Llegados a este punto de la cosa, con Carlos V como monarca y emperador más poderoso de su tiempo, calculen ustedes las dimensiones del marrón: el mundo dominado por España, cuyo manejo recaía en la habilidad del gobernante, en el oro y la plata que empezaban a llegar de América y en la impresionante máquina militar puesta en pie por ocho siglos de experiencia bélica contra el moro, las guerras contra piratas berberiscos y turcos y las guerras de Italia. Todo eso, más la chulería natural de los españoles que se pavoneaban pisando callos sin pedir perdón, suscitaba mal rollo incluso entre los aliados y parientes del emperador; con el resultado de que los enemigos de España se multiplicaban como tertulianos de radio y televisión. Vino entonces a éstos -a los enemigos, no a los tertulianos-, como caído del cielo, un monje alemán llamado Lutero que había leído mucho a Erasmo de Rotterdam -el intelectual más influyente del siglo XVI- y que empezó a dar por saco publicando 95 tesis que ponían a parir las golferías y venalidades de la Iglesia católica presidida por el papa de Roma. La cosa prendió, el tal Lutero no se echó atrás aunque se jugaba el pescuezo, se montó el pifostio que hoy conocemos como Reforma protestante, y un montón de príncipes y gobernantes alemanes, a los que les iban bien ahí arriba los negocios y el comercio, vieron en el asunto luterano una manera estupenda de sacudirse la obediencia a Roma, y sobre todo al emperador Carlos, que a su juicio mandaba demasiado. De paso, además, al crear iglesias nacionales se forraban incautándose de los bienes de la iglesia católica, que no eran granito de anís. Entonces formaron lo que se llamó Liga de Esmalcalda, que lió una pajarraca bélico-revolucionaria de aquí te espero; que al principio ganó Carlos cuando la batalla de Mühlberg, pero luego se le fue complicando, de manera que en otra batalla, la de Insbruck -que ahora es una estación de esquí cojonuda-, tuvo que salir por pies cuando lo traicionó su hasta entonces compadre Mauricio de Sajonia. Y claro. Al fin, cuarenta agotadores años de guerras contra el protestante y el turco, de sobresaltos y traiciones, de mantener en equilibrio una docena de platillos chinos diferentes, minaron la voluntad del emperador -era demasiado peso, como dijo Porthos en la gruta de Locmaría-.

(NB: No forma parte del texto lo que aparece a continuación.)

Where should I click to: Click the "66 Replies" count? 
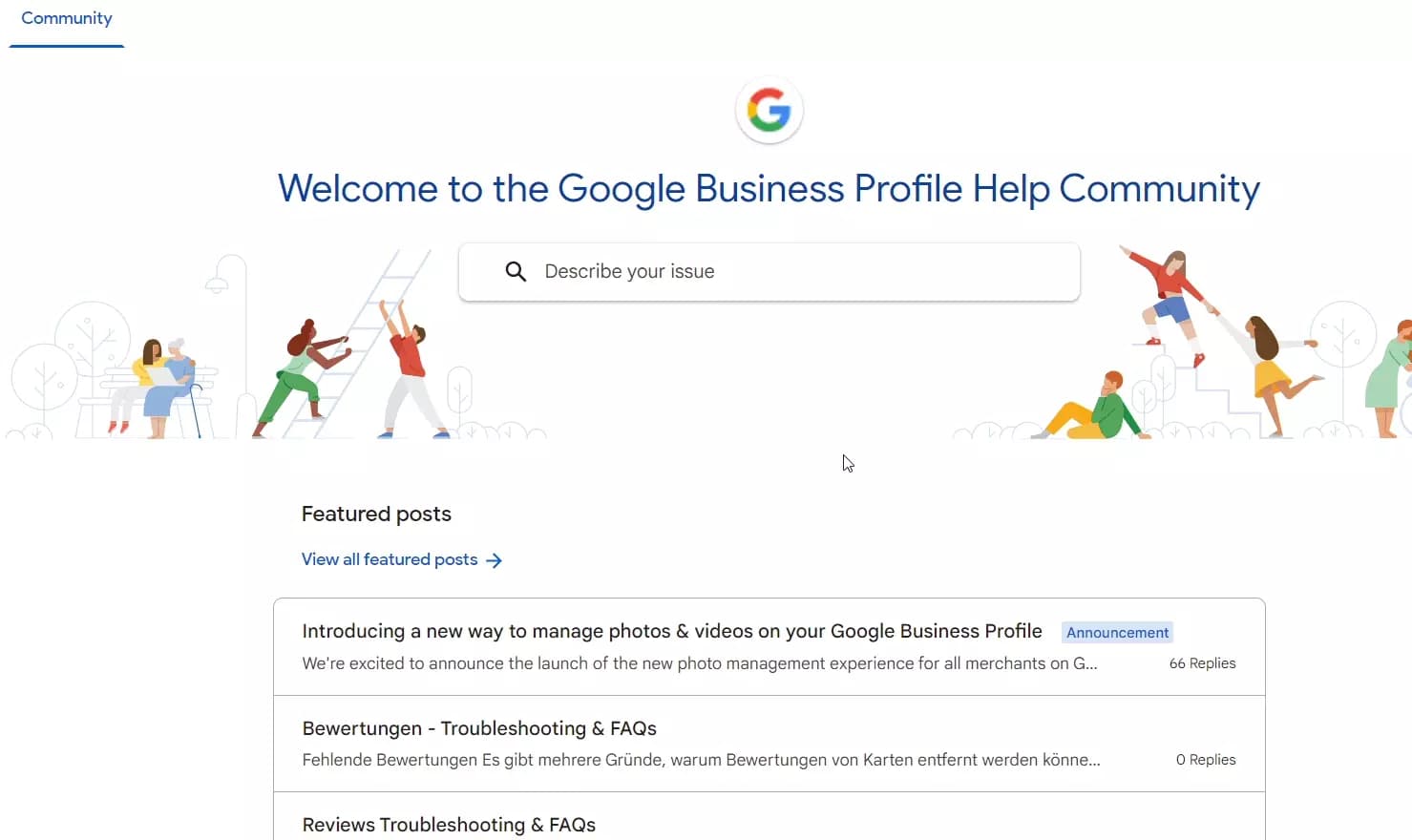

Así que, cediendo el trono de Alemania a su hermano Fernando, y España, Nápoles, los Países Bajos y las posesiones americanas a su hijo Felipe, el fulano más valeroso e interesante que ocupó un trono español se retiraba a bailar los pajaritos a su Benidorm particular, el monasterio extremeño de Yuste, donde murió un par de años después, en 1558. La pega es que nos dejaba metidos en un empeño cuyas consecuencias, a la larga, resultarían gravísimas para España; hasta el punto de que todavía hoy, en el siglo XXI, pagamos las consecuencias. Primero, porque nos distrajo de los asuntos nacionales cuando los reinos hispánicos no habían logrado aún el encaje perfecto del Estado moderno que se veía venir. Por otra parte, las obligaciones imperiales nos metieron en jardines europeos que poco nos importaban, y por ellos quemamos las riquezas americanas, nos endeudamos con los banqueros de toda Europa y malgastamos las fuerzas en batallas lejanas que se llevaron mucha juventud, mucho tesón y mucho talento que habría ido bien aplicar a otras cosas, y que al cabo nos desangraron como a gorrinos. Pero lo más grave fue que la reacción contra el protestantismo, la Contrarreforma impulsada a partir de entonces por el concilio de Trento, aplastó al movimiento erasmista español: a los mejores intelectuales -como los hermanos Valdés, o Luis Vives-, en buena parte eclesiásticos que podríamos llamar progresistas, que fueron abrumados por el sector menos humanista y más reaccionario de la Iglesia triunfante, con la Inquisición como herramienta. Con el resultado de que en Trento los españoles metimos la pata hasta el corvejón. O, mejor dicho, nos equivocamos de Dios: en vez de uno progresista, con visión de futuro, que bendijese la prosperidad, la cultura, el trabajo y el comercio -cosa que hicieron los países del norte, y ahí los tienen hoy-, los españoles optamos por otro Dios con olor a sacristía, fanático, oscuro y reaccionario, al que, en ciertos aspectos, sufrimos todavía. El que, imponiendo sumisión desde púlpitos y confesionarios, nos hundió en el atraso, la barbarie y la pereza. El que para los cuatro siglos siguientes concedió pretextos y agua bendita a quienes, a menudo bajo palio, machacaron la inteligencia, cebaron los patíbulos, llenaron de tumbas las cunetas y cementerios, e hicieron imposible la libertad.


[Continuará].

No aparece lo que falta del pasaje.